## Written problem
Convert the listing, from the line containing "563, 514, 571)" through the end, into a Markdown table with columns Row and Line, omitting blank lines.

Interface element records
#####

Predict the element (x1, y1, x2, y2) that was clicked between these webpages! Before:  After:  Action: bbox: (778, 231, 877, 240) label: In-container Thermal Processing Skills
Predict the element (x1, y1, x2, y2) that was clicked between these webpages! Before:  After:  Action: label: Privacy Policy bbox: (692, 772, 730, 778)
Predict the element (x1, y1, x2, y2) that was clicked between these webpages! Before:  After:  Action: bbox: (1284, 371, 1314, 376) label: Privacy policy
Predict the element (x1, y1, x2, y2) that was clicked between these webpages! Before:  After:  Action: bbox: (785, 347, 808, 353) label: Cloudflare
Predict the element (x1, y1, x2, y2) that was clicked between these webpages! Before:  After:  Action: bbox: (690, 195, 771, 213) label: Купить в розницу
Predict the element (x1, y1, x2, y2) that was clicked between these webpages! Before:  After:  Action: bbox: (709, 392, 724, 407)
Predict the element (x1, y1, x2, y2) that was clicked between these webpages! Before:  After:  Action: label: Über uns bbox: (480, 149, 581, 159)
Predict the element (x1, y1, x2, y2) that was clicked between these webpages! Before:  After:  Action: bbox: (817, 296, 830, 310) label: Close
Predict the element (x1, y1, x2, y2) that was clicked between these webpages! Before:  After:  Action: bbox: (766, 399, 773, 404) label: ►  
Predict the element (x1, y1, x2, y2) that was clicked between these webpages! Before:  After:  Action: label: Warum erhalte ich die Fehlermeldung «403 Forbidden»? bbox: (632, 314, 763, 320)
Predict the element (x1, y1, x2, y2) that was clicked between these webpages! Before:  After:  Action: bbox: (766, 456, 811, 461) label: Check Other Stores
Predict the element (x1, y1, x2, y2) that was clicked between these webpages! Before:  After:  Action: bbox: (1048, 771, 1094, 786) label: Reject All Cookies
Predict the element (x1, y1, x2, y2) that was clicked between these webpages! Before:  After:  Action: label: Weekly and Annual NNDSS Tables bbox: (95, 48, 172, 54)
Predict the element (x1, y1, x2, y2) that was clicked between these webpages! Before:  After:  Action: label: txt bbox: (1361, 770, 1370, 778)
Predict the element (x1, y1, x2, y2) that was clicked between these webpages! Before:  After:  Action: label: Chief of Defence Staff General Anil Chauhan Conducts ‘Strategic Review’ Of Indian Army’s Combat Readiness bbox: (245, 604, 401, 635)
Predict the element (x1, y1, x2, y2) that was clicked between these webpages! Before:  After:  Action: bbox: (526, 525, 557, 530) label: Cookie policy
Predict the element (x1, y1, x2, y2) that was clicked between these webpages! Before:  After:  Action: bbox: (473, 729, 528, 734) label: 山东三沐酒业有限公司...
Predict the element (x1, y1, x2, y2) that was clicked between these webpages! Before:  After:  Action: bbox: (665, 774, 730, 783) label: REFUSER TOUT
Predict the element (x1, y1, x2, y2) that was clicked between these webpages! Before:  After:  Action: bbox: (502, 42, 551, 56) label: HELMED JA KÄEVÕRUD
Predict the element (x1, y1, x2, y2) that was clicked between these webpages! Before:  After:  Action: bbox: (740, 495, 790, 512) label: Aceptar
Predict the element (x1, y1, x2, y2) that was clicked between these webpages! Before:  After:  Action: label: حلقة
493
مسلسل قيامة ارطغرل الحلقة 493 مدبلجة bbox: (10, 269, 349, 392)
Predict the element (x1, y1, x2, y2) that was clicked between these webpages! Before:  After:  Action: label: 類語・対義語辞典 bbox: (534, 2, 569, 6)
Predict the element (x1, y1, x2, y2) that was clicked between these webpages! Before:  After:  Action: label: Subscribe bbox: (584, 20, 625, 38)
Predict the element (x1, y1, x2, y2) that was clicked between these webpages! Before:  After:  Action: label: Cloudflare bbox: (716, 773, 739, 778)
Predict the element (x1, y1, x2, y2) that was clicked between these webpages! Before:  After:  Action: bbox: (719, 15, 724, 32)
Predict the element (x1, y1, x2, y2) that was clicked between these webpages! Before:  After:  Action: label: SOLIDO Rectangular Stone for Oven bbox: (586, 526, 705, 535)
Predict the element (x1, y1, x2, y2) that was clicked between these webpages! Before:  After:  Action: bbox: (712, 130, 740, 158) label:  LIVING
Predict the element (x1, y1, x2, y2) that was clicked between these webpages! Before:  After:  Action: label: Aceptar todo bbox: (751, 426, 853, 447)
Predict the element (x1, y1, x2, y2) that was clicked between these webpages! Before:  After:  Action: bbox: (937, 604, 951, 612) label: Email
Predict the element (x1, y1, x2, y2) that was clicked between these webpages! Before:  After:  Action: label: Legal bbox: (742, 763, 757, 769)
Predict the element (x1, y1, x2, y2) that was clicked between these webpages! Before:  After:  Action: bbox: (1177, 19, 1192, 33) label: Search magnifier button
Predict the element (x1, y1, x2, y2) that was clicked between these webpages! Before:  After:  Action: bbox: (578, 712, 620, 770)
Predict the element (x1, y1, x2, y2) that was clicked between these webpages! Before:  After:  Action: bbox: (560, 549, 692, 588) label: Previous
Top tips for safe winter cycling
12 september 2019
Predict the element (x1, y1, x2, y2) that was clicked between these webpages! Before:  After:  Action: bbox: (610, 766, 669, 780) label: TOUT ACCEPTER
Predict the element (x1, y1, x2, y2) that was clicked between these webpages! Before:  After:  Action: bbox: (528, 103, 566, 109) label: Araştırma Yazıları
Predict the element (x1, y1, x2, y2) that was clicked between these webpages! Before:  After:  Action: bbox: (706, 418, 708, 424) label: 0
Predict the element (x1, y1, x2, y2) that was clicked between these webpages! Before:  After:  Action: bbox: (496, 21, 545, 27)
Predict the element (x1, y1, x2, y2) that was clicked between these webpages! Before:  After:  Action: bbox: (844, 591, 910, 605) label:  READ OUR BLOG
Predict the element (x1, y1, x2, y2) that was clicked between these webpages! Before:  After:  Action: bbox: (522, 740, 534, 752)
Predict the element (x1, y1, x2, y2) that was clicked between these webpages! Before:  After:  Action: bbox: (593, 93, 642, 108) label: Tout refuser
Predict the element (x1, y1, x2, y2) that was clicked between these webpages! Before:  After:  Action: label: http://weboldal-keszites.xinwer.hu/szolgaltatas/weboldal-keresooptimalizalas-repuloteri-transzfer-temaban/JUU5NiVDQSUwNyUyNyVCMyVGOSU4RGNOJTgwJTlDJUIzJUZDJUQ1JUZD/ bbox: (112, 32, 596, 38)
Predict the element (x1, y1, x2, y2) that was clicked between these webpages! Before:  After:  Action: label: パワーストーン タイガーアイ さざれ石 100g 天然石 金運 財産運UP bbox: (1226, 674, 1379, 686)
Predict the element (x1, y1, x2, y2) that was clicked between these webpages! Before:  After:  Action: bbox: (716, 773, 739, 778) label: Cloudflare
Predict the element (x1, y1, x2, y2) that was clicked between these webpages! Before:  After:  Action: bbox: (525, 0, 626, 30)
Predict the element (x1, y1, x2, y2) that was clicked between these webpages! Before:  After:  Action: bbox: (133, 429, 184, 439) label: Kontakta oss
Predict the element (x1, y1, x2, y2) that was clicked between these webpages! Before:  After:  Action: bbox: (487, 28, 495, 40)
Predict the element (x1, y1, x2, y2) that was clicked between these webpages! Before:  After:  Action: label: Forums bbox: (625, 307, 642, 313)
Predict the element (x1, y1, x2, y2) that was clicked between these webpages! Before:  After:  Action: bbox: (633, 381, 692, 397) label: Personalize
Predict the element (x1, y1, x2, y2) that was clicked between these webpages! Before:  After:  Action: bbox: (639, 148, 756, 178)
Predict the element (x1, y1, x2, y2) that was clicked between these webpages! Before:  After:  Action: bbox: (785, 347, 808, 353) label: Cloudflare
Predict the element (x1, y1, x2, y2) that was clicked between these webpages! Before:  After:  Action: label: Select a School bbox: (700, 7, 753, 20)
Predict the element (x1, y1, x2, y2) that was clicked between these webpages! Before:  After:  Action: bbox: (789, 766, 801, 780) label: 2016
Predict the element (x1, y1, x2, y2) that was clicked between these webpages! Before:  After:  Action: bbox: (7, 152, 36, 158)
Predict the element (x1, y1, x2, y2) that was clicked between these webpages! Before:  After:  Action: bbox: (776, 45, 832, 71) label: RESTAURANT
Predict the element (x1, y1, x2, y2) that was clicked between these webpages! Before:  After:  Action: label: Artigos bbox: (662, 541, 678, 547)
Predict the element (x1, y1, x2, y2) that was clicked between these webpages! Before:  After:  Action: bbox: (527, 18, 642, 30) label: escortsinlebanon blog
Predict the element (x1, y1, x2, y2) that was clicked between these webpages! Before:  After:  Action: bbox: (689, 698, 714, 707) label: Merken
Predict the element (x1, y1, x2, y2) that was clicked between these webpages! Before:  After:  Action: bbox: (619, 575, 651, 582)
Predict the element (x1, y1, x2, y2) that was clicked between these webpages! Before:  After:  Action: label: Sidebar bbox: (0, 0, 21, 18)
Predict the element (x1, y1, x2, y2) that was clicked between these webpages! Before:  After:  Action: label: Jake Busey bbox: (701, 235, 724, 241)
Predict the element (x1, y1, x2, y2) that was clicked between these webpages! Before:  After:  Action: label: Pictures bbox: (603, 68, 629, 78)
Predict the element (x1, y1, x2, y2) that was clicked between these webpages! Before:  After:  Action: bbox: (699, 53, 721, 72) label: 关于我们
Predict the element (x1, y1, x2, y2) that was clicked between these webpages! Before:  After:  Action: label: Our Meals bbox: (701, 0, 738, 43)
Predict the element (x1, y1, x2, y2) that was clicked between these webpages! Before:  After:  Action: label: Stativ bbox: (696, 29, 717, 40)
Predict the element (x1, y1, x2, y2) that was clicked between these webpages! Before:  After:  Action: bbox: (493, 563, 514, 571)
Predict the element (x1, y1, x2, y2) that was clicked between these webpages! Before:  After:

#####

## Complete answer
| Row | Line |
|---|---|
| 1 | Predict the element (x1, y1, x2, y2) that was clicked between these webpages! Before:  After:  Action: bbox: (493, 563, 514, 571) |
| 2 | Predict the element (x1, y1, x2, y2) that was clicked between these webpages! Before:  After: |